SUPPLIED TEXT >>
[start]
Read an article by a comic book collector who decided to sell his 10,000 comic book collection as a way to reduce his level of clutter after he lost the urge to collect. While you may not be at this stage with your collection there are a number of parallels to selling a Scout Memorabilia collection. I’m going to spend several posts going over various points raised by the article and my thoughts on them.
What’s it worth?That’s the big question. The short answer is what a buyer is willing to pay. There is a difference between Cost, the worth or market value and the utility of price guides.
If you have kept good records, you may know what you spent for every item in your collection. If you have been collecting for years (or decades), this number can grow from the hundreds to thousands to tens of thousands of dollars. Spending $ 100 per month for 10 years will mean you have paid over $10,000 building that collection, in 20 years its nearly $ 25 K even without any price appreciation. That’s your cost.
Actually it is your sunk cost. In economics, a sunk cost is a retrospective cost that has already been incurred and cannot be recovered. What you paid does not necessarily equate to the current value or worth of your items.
[end]
COLLECTED DATA >>
[start]
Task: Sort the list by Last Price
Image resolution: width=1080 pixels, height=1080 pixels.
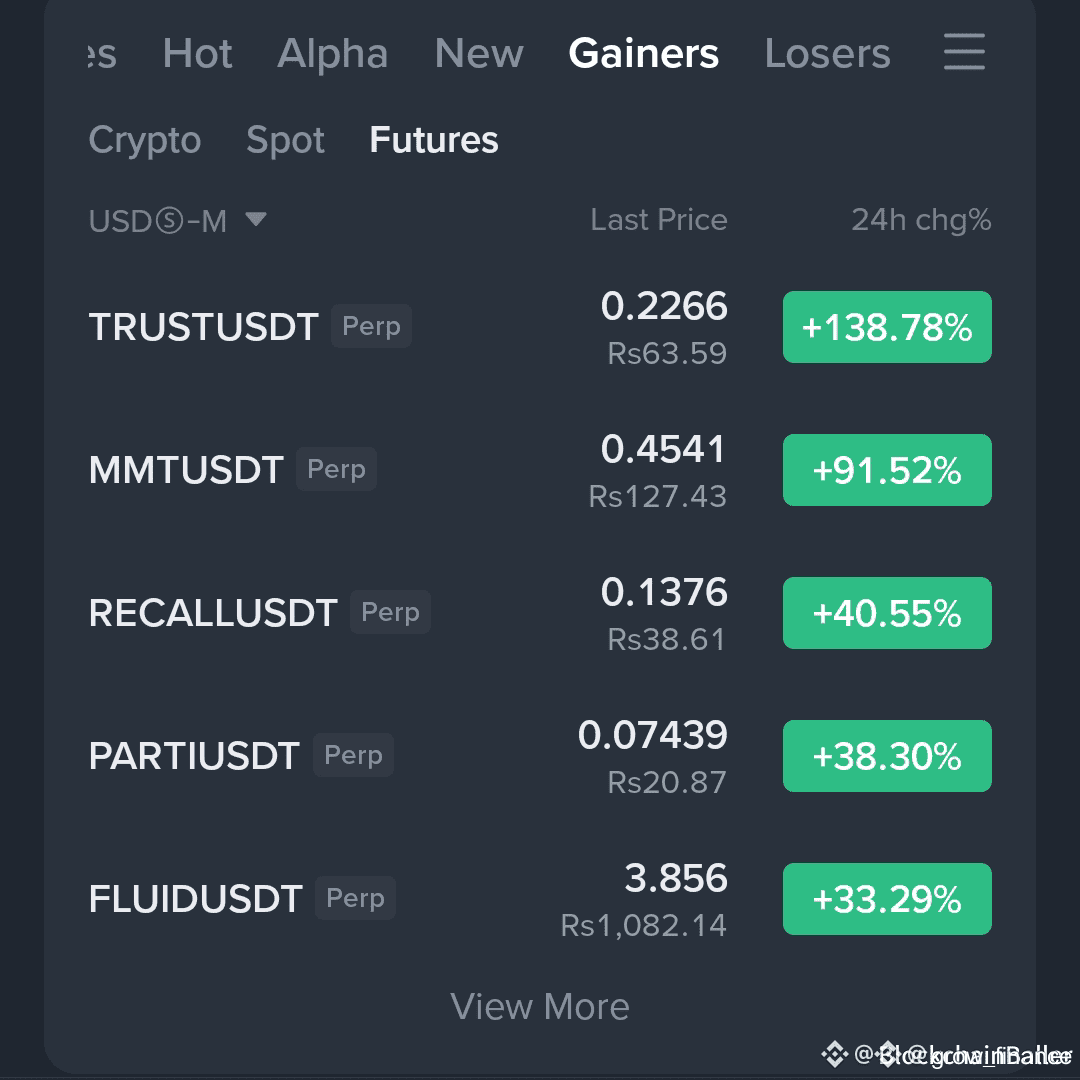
[end]
TASK 1 >> Retype the passage on selling a collection, everything from "Read an article" down to "of price guides.".
TASK 2 >>
Answer these questions using the passage on selling a collection:
(a) How many comic books were in the collection the comic book collector decided to sell?
(b) What is the short answer the passage gives to the question of what a collection is worth?
(c) In economics, what is a sunk cost?
TASK 3 >> Rewrite the paragraph of the passage on selling a collection that begins "If you have kept good records" as a bulleted list that keeps its main facts.

RIGHT ANSWER 1 >>
Read an article by a comic book collector who decided to sell his 10,000 comic book collection as a way to reduce his level of clutter after he lost the urge to collect. While you may not be at this stage with your collection there are a number of parallels to selling a Scout Memorabilia collection. I’m going to spend several posts going over various points raised by the article and my thoughts on them.
What’s it worth?That’s the big question. The short answer is what a buyer is willing to pay. There is a difference between Cost, the worth or market value and the utility of price guides.

RIGHT ANSWER 2 >>
(a) 10,000
(b) What a buyer is willing to pay
(c) A retrospective cost that has already been incurred and cannot be recovered

RIGHT ANSWER 3 >>
- With good records, you may know what you spent on every item in your collection.
- After years or decades of collecting, that total can grow from hundreds to thousands to tens of thousands of dollars.
- Spending $100 a month means paying over $10,000 in 10 years and nearly $25K in 20 years, even without price appreciation.
- That total is your cost.